• PROBLEM TO WORK ON: Nothing in the records may change when you print them out again.

Source records:

---+---

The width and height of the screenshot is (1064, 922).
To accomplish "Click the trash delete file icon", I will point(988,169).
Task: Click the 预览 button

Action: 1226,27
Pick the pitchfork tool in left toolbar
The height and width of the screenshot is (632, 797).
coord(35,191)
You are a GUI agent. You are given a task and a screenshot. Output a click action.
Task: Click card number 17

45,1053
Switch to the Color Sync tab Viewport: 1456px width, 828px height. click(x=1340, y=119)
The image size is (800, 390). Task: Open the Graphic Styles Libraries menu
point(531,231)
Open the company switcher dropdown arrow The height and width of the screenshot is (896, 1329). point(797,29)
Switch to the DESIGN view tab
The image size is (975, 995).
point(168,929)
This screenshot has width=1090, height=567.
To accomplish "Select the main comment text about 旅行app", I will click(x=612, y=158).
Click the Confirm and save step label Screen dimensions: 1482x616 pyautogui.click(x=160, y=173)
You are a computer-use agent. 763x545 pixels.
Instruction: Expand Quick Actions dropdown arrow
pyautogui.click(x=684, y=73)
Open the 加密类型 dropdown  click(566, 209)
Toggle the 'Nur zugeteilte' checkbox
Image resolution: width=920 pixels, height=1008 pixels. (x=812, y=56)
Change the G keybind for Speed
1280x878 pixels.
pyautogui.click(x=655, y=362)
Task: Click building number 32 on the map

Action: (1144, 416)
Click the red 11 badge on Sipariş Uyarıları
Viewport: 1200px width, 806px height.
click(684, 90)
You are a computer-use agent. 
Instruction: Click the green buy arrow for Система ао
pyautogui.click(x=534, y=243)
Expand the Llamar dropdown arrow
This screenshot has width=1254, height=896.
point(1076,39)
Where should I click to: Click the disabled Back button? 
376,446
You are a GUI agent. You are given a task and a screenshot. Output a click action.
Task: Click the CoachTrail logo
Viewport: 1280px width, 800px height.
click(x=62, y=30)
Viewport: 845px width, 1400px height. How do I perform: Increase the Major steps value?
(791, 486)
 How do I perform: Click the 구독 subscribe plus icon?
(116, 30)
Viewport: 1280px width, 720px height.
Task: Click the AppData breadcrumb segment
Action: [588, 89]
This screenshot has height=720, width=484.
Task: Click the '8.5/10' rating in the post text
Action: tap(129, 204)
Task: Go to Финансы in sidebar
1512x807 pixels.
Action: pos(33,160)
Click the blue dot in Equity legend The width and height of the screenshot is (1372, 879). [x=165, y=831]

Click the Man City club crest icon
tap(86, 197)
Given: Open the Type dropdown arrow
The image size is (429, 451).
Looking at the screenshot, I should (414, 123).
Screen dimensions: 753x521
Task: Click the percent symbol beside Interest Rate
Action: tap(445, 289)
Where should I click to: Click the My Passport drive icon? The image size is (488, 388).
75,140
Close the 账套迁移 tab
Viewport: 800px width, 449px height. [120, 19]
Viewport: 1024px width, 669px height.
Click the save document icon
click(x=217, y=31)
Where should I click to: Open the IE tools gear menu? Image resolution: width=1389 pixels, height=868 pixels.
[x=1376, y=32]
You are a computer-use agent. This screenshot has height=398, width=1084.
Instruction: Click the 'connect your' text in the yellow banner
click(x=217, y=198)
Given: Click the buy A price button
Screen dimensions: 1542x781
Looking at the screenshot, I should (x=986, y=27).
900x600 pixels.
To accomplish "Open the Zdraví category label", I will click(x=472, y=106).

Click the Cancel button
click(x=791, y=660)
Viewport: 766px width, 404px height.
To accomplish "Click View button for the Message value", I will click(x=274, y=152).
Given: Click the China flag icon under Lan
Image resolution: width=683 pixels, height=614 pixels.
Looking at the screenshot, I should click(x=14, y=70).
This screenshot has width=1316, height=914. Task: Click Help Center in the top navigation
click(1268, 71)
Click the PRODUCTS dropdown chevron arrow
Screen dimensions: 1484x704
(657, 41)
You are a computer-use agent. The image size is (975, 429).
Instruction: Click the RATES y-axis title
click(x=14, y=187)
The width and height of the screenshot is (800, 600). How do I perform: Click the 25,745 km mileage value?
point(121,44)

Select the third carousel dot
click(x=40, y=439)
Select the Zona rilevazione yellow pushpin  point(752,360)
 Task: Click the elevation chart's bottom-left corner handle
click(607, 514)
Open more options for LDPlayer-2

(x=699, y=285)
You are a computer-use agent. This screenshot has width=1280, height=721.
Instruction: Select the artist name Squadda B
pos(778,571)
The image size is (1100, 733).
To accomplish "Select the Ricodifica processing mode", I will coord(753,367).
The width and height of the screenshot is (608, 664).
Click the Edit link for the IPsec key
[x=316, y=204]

---+---

• WRITTEN SOLUTION:
The width and height of the screenshot is (1064, 922).
To accomplish "Click the trash delete file icon", I will point(988,169).
Task: Click the 预览 button

Action: 1226,27
Pick the pitchfork tool in left toolbar
The height and width of the screenshot is (632, 797).
coord(35,191)
You are a GUI agent. You are given a task and a screenshot. Output a click action.
Task: Click card number 17

45,1053
Switch to the Color Sync tab Viewport: 1456px width, 828px height. click(x=1340, y=119)
The image size is (800, 390). Task: Open the Graphic Styles Libraries menu
point(531,231)
Open the company switcher dropdown arrow The height and width of the screenshot is (896, 1329). point(797,29)
Switch to the DESIGN view tab
The image size is (975, 995).
point(168,929)
This screenshot has width=1090, height=567.
To accomplish "Select the main comment text about 旅行app", I will click(x=612, y=158).
Click the Confirm and save step label Screen dimensions: 1482x616 pyautogui.click(x=160, y=173)
You are a computer-use agent. 763x545 pixels.
Instruction: Expand Quick Actions dropdown arrow
pyautogui.click(x=684, y=73)
Open the 加密类型 dropdown  click(566, 209)
Toggle the 'Nur zugeteilte' checkbox
Image resolution: width=920 pixels, height=1008 pixels. (x=812, y=56)
Change the G keybind for Speed
1280x878 pixels.
pyautogui.click(x=655, y=362)
Task: Click building number 32 on the map

Action: (1144, 416)
Click the red 11 badge on Sipariş Uyarıları
Viewport: 1200px width, 806px height.
click(684, 90)
You are a computer-use agent. 
Instruction: Click the green buy arrow for Система ао
pyautogui.click(x=534, y=243)
Expand the Llamar dropdown arrow
This screenshot has width=1254, height=896.
point(1076,39)
Where should I click to: Click the disabled Back button? 
376,446
You are a GUI agent. You are given a task and a screenshot. Output a click action.
Task: Click the CoachTrail logo
Viewport: 1280px width, 800px height.
click(x=62, y=30)
Viewport: 845px width, 1400px height. How do I perform: Increase the Major steps value?
(791, 486)
 How do I perform: Click the 구독 subscribe plus icon?
(116, 30)
Viewport: 1280px width, 720px height.
Task: Click the AppData breadcrumb segment
Action: [588, 89]
This screenshot has height=720, width=484.
Task: Click the '8.5/10' rating in the post text
Action: tap(129, 204)
Task: Go to Финансы in sidebar
1512x807 pixels.
Action: pos(33,160)
Click the blue dot in Equity legend The width and height of the screenshot is (1372, 879). [x=165, y=831]

Click the Man City club crest icon
tap(86, 197)
Given: Open the Type dropdown arrow
The image size is (429, 451).
Looking at the screenshot, I should (414, 123).
Screen dimensions: 753x521
Task: Click the percent symbol beside Interest Rate
Action: tap(445, 289)
Where should I click to: Click the My Passport drive icon? The image size is (488, 388).
75,140
Close the 账套迁移 tab
Viewport: 800px width, 449px height. [120, 19]
Viewport: 1024px width, 669px height.
Click the save document icon
click(x=217, y=31)
Where should I click to: Open the IE tools gear menu? Image resolution: width=1389 pixels, height=868 pixels.
[x=1376, y=32]
You are a computer-use agent. This screenshot has height=398, width=1084.
Instruction: Click the 'connect your' text in the yellow banner
click(x=217, y=198)
Given: Click the buy A price button
Screen dimensions: 1542x781
Looking at the screenshot, I should (x=986, y=27).
900x600 pixels.
To accomplish "Open the Zdraví category label", I will click(x=472, y=106).

Click the Cancel button
click(x=791, y=660)
Viewport: 766px width, 404px height.
To accomplish "Click View button for the Message value", I will click(x=274, y=152).
Given: Click the China flag icon under Lan
Image resolution: width=683 pixels, height=614 pixels.
Looking at the screenshot, I should click(x=14, y=70).
This screenshot has width=1316, height=914. Task: Click Help Center in the top navigation
click(1268, 71)
Click the PRODUCTS dropdown chevron arrow
Screen dimensions: 1484x704
(657, 41)
You are a computer-use agent. The image size is (975, 429).
Instruction: Click the RATES y-axis title
click(x=14, y=187)
The width and height of the screenshot is (800, 600). How do I perform: Click the 25,745 km mileage value?
point(121,44)

Select the third carousel dot
click(x=40, y=439)
Select the Zona rilevazione yellow pushpin  point(752,360)
 Task: Click the elevation chart's bottom-left corner handle
click(607, 514)
Open more options for LDPlayer-2

(x=699, y=285)
You are a computer-use agent. This screenshot has width=1280, height=721.
Instruction: Select the artist name Squadda B
pos(778,571)
The image size is (1100, 733).
To accomplish "Select the Ricodifica processing mode", I will coord(753,367).
The width and height of the screenshot is (608, 664).
Click the Edit link for the IPsec key
[x=316, y=204]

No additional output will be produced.